Le ministère des Enseignements secondaire, technique et de la Formation professionnelle a organisé à Natitingou une séance de sensibilisation à l’endroit des artisans et artisanes dans le cadre de la prochaine campagne nationale d’alphabétisation. Une initiative soutenue par l’État béninois et ses partenaires techniques et financiers, notamment la Coopération suisse à travers le programme PAGEDA et l’UNESCO.
Conduite par une délégation de la Direction de l’alphabétisation et de la promotion des langues nationales, la rencontre visait à encourager les artisans à s’inscrire dans les centres d’alphabétisation qui ouvriront bientôt leurs portes.
Selon Mme Aichatou PONOU née HASSAN, cadre à la Direction de l’alphabétisation et de la promotion des langues nationales, cette campagne va bien au-delà de l’apprentissage de la lecture et de l’écriture.
« Nous sommes venus sensibiliser les artisans et leur montrer l’importance de l’alphabétisation pour leur autonomisation et leur participation au développement du Bénin », a-t-elle expliqué.
La responsable a rappelé que les artisans jouent un rôle important dans l’encadrement des jeunes dans les ateliers, alors que plusieurs apprentis ne maîtrisent ni le français ni les langues nationales à l’écrit.
Le programme proposé comprend notamment des modules de mathématiques, de gestion, d’éducation sociale, de santé, de droits humains et d’environnement. Une attention particulière est également accordée à l’alphabétisation fonctionnelle, directement liée aux métiers exercés.
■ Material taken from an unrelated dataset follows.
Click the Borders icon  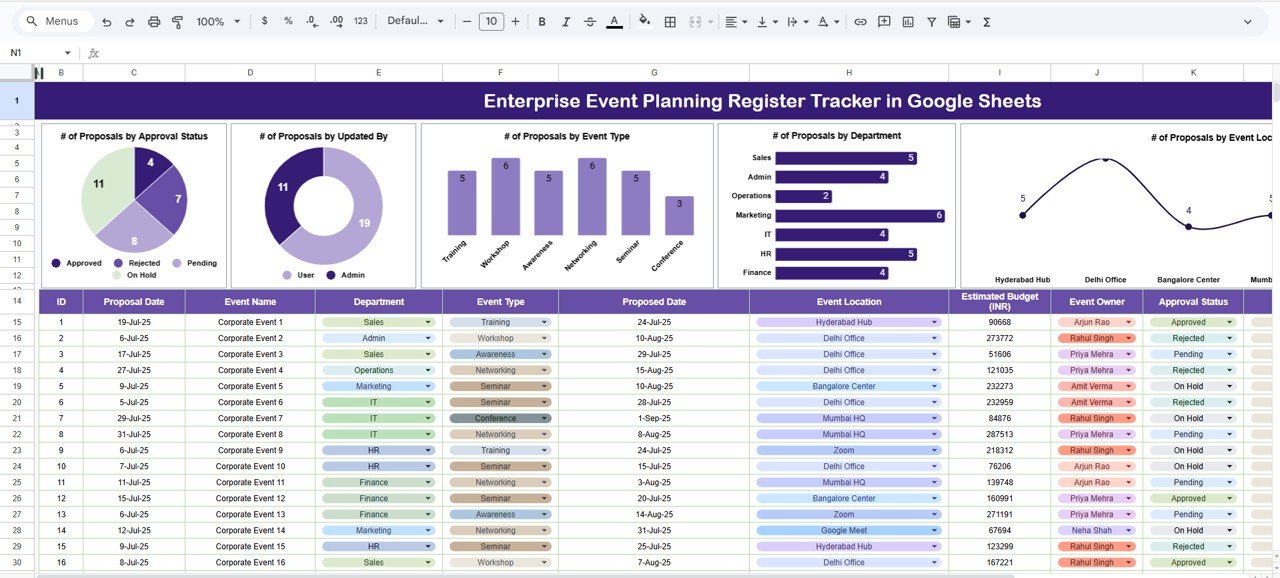(670, 21)
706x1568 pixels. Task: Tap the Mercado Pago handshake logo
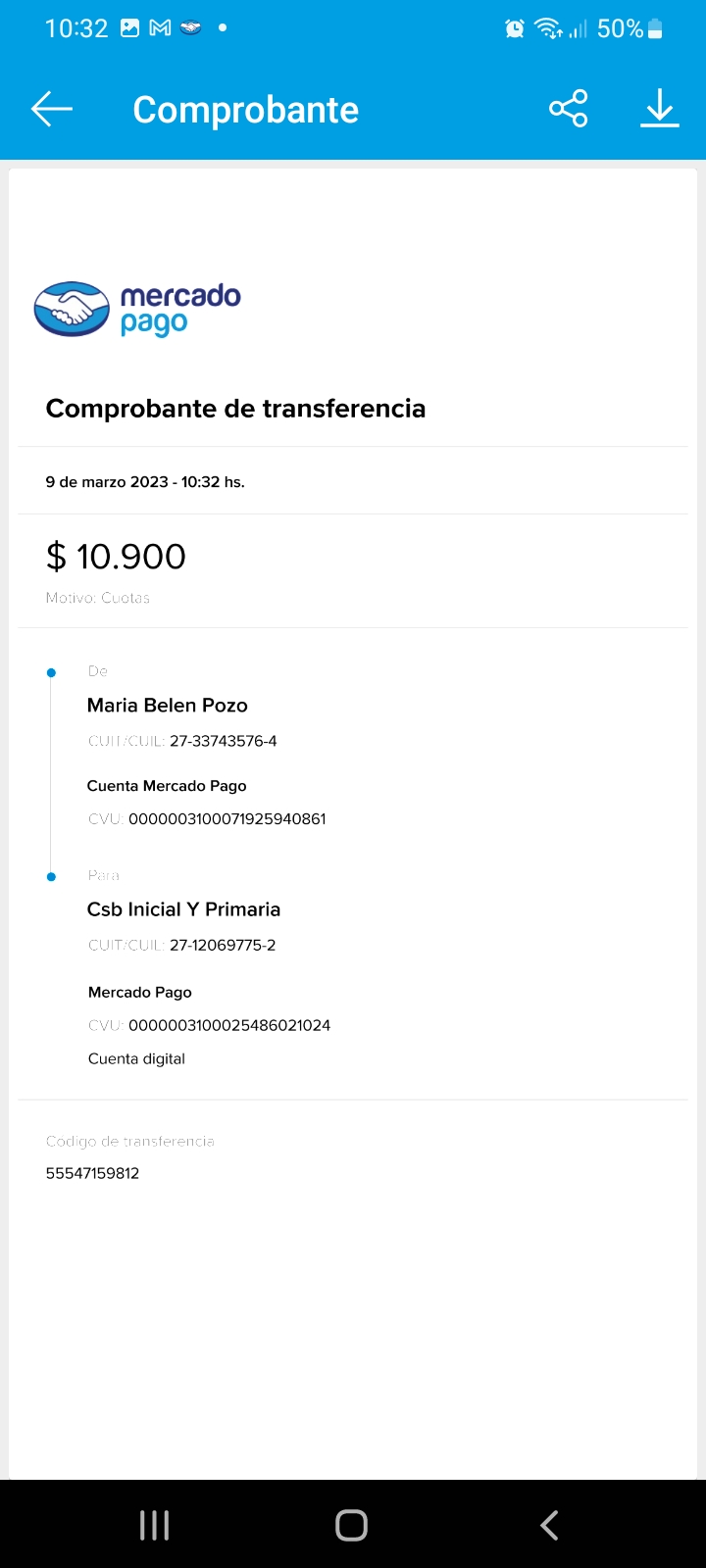[72, 310]
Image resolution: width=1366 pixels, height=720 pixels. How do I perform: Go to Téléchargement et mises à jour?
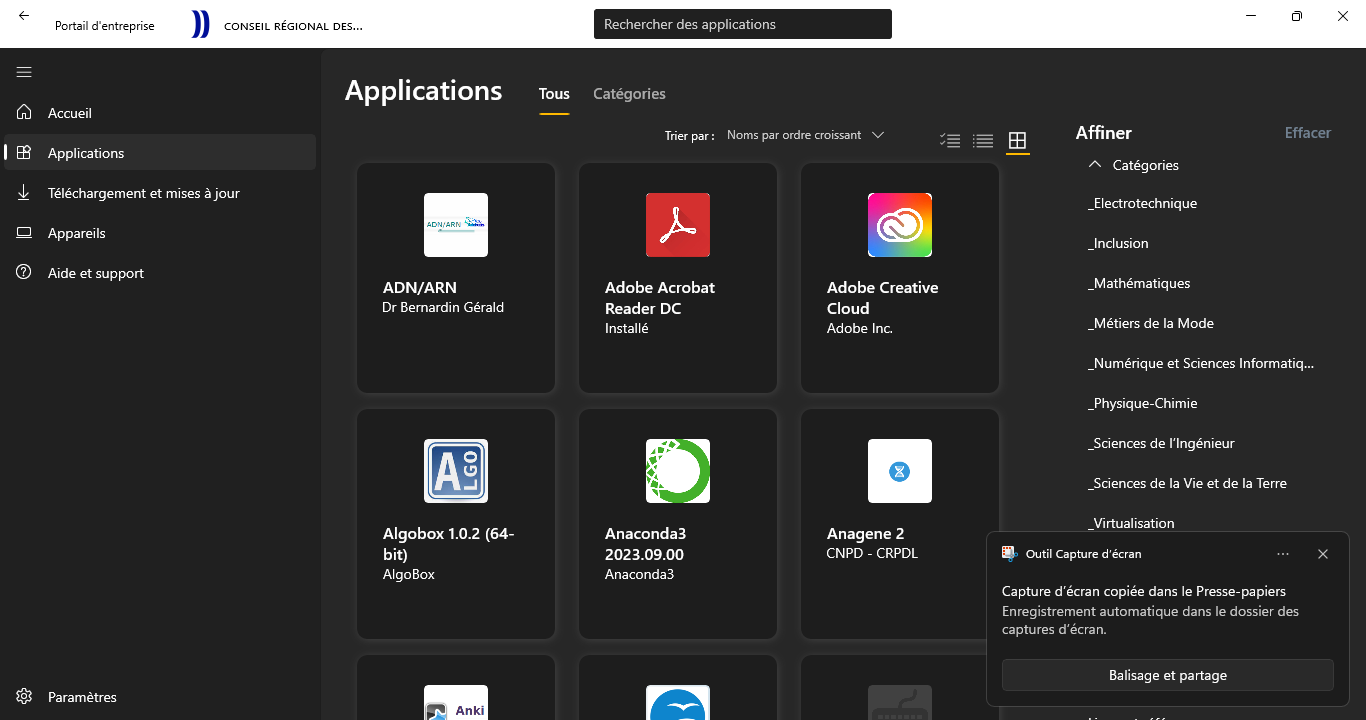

« Les tailleurs, les maçons ou encore les agriculteurs apprennent dans leur langue nationale avec un vocabulaire adapté à leur métier », a précisé Mme PONOU.
Les formations sont entièrement gratuites. L’État béninois, avec l’appui de ses partenaires, prend en charge les manuels, les fournitures et l’encadrement pédagogique à travers des ONG spécialisées appelées opérateurs privés en alphabétisation.
Au terme de la séance, plusieurs participants ont salué l’initiative gouvernementale.
Maîtresse couturière, NONGA Béatrice Lucie estime que cette formation vient répondre à de réelles difficultés de communication dans les ateliers.
« Quand nous voyons nos enfants revenir et qu’ils ne peuvent pas répondre dans la langue, cela nous met mal à l’aise. Ce programme est vraiment le bienvenu », a-t-elle confié.
Même satisfaction du côté de DRAMANE Djariatou, également couturière, qui voit dans cette initiative une opportunité de perfectionnement professionnel.
« Ce n’est pas seulement apprendre à lire et écrire. Nous serons aussi formés dans nos métiers. C’est une grande opportunité », a-t-elle déclaré.
Le ministère invite toute personne âgée de plus de 15 ans, déscolarisée ou n’ayant jamais fréquenté l’école, à s’inscrire librement dans les centres d’alphabétisation dès leur ouverture prochaine.